Mr. David rubbed his upper lip as he took in what she had to say.

“Later I learned that it was all a ruse to make me dependent on him again. He paid her medical expenses. There was no trust fund.”

Julian’s mouth pursed before she heard his tongue click. “So let me get this straight . . . your entire life you struggled to make ends meet and then miraculously you happen to have this long-lost trust money? You didn’t think to question that?”

“I had no reason to question it.” Oh God, he thought she was the biggest fool, or worse.

“You’ll have to excuse Julian. He’s got problems of his own, like not being able to recognize genuine honesty. Mr. David shot his son a look that would have had Maura shrinking. “Can you estimate how much money he paid?” Mr. David asked.

“I wouldn’t even begin to know . . . hundreds of thousands.”

He leaned forward. “Since Bailey’s union with Parker, I’ve been covering all her medical expenses.”

“You’ve been very generous, Mr. David. Your entire family has been so wonderful. I don’t know how—”

He placed a hand on her knee. “Hush now, child. I’m only bringing it up because that is one tie that has been severed. I want a bill for any and all medical expenses he paid on Bailey’s behalf. Would you be able to obtain that information?”

“I guess I could go back through her medical records.”

He nodded. “Work on that.” He patted her leg. “Maura, you’ve been very strong and shown tremendous courage. You took exceptional care of Bailey. We should all be so lucky as to have a Maura looking after us.” If he didn’t stop, he’d make her cry. “Now, tell me about your research grant.”

Maura chanced a look at Julian. His mouth was set in a grim line as he stared intently at her. Suddenly she wished he wasn’t hearing all of this.

“I was in shock that the grant I had written was being funded at all. No questions asked, no rewrites needed. It’s hard to obtain grants in literature, so I couldn’t believe my desperately needed good fortune. My main study has been British literature, specifically women’s literature, and the name on the letter that accompanied the check was the American Brontë Association. I’d not known about the association so I was pleasantly surprised. With the money I was able to offer four scholarships to graduate assistants working on the project with me. At the university level I was honored and given special recognition for promoting student research.”

Julian sat forward with intent. “Wait a minute… you’re awarded this large grant that almost never happens in literature from a society that you’ve never heard of—Miss I’m-an-expert-in-British-women’s-literature—has never heard of the American Brontë Association and you don’t think to question it?”

She bit her lip to keep it from quivering.

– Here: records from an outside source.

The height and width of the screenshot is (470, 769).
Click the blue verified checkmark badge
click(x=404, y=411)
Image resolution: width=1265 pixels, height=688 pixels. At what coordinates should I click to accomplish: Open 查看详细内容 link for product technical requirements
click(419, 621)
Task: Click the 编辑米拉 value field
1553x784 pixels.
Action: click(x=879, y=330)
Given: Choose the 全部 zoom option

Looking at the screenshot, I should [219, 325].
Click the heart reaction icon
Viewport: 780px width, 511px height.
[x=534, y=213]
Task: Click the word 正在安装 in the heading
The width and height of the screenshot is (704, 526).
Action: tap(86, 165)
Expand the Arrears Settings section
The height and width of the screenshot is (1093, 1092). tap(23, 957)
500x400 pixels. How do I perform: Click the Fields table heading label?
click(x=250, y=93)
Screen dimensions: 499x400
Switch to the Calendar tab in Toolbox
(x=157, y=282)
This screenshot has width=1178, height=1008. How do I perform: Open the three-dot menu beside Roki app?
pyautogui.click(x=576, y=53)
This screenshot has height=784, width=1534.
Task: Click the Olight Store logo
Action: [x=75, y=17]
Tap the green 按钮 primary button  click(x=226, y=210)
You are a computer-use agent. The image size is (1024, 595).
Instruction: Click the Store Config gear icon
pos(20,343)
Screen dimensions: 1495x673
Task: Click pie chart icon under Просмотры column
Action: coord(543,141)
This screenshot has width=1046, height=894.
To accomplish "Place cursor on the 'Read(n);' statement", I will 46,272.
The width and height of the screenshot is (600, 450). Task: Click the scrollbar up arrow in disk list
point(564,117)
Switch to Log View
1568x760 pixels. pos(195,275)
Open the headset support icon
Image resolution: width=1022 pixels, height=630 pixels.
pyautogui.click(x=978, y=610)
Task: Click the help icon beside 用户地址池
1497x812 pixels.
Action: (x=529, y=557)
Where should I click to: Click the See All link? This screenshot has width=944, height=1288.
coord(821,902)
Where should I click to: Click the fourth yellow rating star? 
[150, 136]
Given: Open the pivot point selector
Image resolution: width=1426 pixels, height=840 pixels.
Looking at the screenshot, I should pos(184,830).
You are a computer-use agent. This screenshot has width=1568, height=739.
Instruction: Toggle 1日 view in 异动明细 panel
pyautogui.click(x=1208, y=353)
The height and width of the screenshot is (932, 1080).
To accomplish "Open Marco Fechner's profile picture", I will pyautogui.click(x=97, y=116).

Undoubtedly he thought her a fool, but she had no
street
smarts
as they say. She’d never developed the skills to deceive because she never thought she’d need them. “No, I didn’t think to question it.”

“I guess the excitement of winning overshadowed the rational side of your brain.”

“Julian, the door’s there if you can’t contain your emotions.” Mr. David pointed toward the door.

Her foot resumed its tapping from earlier and drew the attention of both men, but her brain was no longer sending messages to her nervous system and so she was powerless to stop it.

Mr. David had a yellow legal pad on his lap and had started to take notes. “Tell me about the house. The home you rented is his as well?”

Maura sighed. “As it turns out yes, the house belongs to him. I didn’t know that when I signed the one-year lease. I only found out after I’d been living in the home for a few weeks. It was quite late and Alan came in, using the keys he owned to unlock the door.”